Growth and annealing of CdZnTe:Cl crystals with different content of Zn for nuclear detectors

Abstract

The methods of photoluminescence, Hall effect, extrinsic photoconductivity, and transit time have been used to study the influence of the pressure of cadmium vapor (P Cd) in the course of postgrowth annealing of ingots and annealing of semi-insulating crystals Cd1 − x Zn x Te:Cl (x = 0.005, 0.01, 0.05, 0.1) on compensation of conductivity of the material used for fabrication of nuclear detectors. It is established that free holes are captured by acceptor levels of both cadmium and zinc vacancies. Studies of electrical properties of crystals after annealing at various pressures of cadmium vapors showed that, at low zinc content (x = 0.005 and 0.01), the determining effect on the conductivity compensation in Cd1 − x Zn x Te:Tl is exhibited by the V Cd −2 cadmium point defects.
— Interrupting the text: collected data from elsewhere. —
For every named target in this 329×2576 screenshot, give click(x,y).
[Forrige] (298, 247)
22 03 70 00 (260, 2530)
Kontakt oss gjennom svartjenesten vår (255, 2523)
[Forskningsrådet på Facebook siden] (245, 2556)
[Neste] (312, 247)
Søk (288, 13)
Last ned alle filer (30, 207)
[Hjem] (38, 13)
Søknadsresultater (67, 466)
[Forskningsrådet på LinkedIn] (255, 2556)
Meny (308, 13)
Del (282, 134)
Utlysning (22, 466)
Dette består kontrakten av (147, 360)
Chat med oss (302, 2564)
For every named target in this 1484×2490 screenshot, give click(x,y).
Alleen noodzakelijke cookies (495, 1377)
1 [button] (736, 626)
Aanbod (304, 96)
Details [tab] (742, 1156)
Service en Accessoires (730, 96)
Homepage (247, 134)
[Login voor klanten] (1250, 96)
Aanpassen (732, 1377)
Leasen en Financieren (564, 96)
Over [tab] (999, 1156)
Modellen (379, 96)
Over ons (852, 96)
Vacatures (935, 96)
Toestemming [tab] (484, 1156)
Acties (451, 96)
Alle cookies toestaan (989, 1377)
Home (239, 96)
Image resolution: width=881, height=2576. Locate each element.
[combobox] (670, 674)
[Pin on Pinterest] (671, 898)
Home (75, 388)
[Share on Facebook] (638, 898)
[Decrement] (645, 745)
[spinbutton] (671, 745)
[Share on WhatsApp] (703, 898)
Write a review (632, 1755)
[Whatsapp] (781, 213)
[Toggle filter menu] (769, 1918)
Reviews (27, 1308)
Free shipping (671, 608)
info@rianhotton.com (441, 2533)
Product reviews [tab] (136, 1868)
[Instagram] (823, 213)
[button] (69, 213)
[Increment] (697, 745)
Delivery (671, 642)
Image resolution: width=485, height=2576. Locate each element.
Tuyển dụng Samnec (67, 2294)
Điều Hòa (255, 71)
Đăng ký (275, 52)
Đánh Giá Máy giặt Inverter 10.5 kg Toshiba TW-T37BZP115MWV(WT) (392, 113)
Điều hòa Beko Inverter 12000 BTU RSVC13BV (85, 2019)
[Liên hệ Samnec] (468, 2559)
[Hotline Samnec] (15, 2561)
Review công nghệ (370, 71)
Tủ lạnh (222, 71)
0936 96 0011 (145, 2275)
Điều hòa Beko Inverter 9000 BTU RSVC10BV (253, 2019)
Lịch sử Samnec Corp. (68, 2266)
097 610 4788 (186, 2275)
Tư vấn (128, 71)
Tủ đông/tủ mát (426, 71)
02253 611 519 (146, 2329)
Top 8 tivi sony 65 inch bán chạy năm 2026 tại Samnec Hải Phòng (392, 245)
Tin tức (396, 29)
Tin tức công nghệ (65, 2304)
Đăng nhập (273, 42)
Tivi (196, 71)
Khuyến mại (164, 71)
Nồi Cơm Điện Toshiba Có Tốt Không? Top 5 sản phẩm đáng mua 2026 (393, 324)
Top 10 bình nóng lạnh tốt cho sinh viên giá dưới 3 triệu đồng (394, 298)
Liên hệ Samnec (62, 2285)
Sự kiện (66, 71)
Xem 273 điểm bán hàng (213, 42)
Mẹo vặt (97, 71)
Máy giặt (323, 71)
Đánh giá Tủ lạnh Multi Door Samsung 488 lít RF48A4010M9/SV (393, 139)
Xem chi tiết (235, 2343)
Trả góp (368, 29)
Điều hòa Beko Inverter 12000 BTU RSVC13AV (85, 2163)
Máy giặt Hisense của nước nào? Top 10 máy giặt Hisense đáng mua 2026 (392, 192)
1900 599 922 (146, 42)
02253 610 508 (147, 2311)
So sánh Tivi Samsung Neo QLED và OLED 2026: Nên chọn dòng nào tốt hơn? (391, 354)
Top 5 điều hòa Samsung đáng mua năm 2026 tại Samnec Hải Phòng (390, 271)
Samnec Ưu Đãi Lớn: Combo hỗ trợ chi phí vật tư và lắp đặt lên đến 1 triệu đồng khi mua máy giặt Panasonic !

However, even at the zinc content x ≥ 0.05, it is necessary to take into account the effect of zinc point defects V Zn −2 ; in order to obtain such crystals with the best transport characteristics it is necessary to control not only the pressure of cadmium vapors in the course of growth of the material but also the zinc vapor pressure. It is established that it is possible to control the main electrical characteristics of the semi-insulating material with the zinc content x ≤ 0.01 grown by horizontal planar crystallization and designed for nuclear detectors by varying the pressure of cadmium vapors in the course of the postgrowth annealing.